Work instruction — Each line from the beginning of the data below through the line containing "The image size is (600, 600)." should be repeated exactly, please.

(Stored data)
_____

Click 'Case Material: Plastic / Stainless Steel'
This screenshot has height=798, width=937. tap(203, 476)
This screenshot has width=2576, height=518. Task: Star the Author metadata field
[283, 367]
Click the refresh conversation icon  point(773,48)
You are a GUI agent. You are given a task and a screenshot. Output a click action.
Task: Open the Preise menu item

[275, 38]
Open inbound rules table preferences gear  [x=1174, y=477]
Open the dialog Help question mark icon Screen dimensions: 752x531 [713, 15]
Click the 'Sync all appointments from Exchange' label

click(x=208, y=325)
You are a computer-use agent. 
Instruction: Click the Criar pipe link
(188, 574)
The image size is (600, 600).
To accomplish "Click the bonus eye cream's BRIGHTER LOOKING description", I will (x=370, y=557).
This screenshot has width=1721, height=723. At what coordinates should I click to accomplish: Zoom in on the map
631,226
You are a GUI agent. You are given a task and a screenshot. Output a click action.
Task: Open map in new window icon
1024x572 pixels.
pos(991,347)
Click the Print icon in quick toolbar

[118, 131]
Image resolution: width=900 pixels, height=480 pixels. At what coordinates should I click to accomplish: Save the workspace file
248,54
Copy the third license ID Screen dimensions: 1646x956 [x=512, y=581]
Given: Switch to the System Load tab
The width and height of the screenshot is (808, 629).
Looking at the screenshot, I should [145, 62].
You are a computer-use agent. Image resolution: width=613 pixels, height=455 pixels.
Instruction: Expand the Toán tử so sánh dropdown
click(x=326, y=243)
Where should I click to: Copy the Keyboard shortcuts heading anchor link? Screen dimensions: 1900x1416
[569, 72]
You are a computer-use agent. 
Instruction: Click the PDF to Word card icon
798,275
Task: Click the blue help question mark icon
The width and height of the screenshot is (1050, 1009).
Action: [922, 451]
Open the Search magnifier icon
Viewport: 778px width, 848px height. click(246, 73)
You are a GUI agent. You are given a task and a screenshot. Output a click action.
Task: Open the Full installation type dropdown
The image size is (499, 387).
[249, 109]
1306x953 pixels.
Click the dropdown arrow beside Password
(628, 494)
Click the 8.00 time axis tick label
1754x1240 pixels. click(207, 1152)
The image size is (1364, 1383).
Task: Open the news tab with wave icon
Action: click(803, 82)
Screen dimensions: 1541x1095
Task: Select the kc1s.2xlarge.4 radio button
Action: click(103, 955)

_____

Task answer —
Click 'Case Material: Plastic / Stainless Steel'
This screenshot has height=798, width=937. tap(203, 476)
This screenshot has width=2576, height=518. Task: Star the Author metadata field
[283, 367]
Click the refresh conversation icon  point(773,48)
You are a GUI agent. You are given a task and a screenshot. Output a click action.
Task: Open the Preise menu item

[275, 38]
Open inbound rules table preferences gear  [x=1174, y=477]
Open the dialog Help question mark icon Screen dimensions: 752x531 [713, 15]
Click the 'Sync all appointments from Exchange' label

click(x=208, y=325)
You are a computer-use agent. 
Instruction: Click the Criar pipe link
(188, 574)
The image size is (600, 600).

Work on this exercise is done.